• _Directions_
Put the lines below into a numbered list, leaving out any blank lines.

•••

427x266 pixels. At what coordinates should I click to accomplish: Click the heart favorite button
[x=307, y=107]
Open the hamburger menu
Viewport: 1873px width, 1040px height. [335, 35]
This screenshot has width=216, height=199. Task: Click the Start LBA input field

•••

• _Correct output_
1. 427x266 pixels. At what coordinates should I click to accomplish: Click the heart favorite button
2. [x=307, y=107]
3. Open the hamburger menu
4. Viewport: 1873px width, 1040px height. [335, 35]
5. This screenshot has width=216, height=199. Task: Click the Start LBA input field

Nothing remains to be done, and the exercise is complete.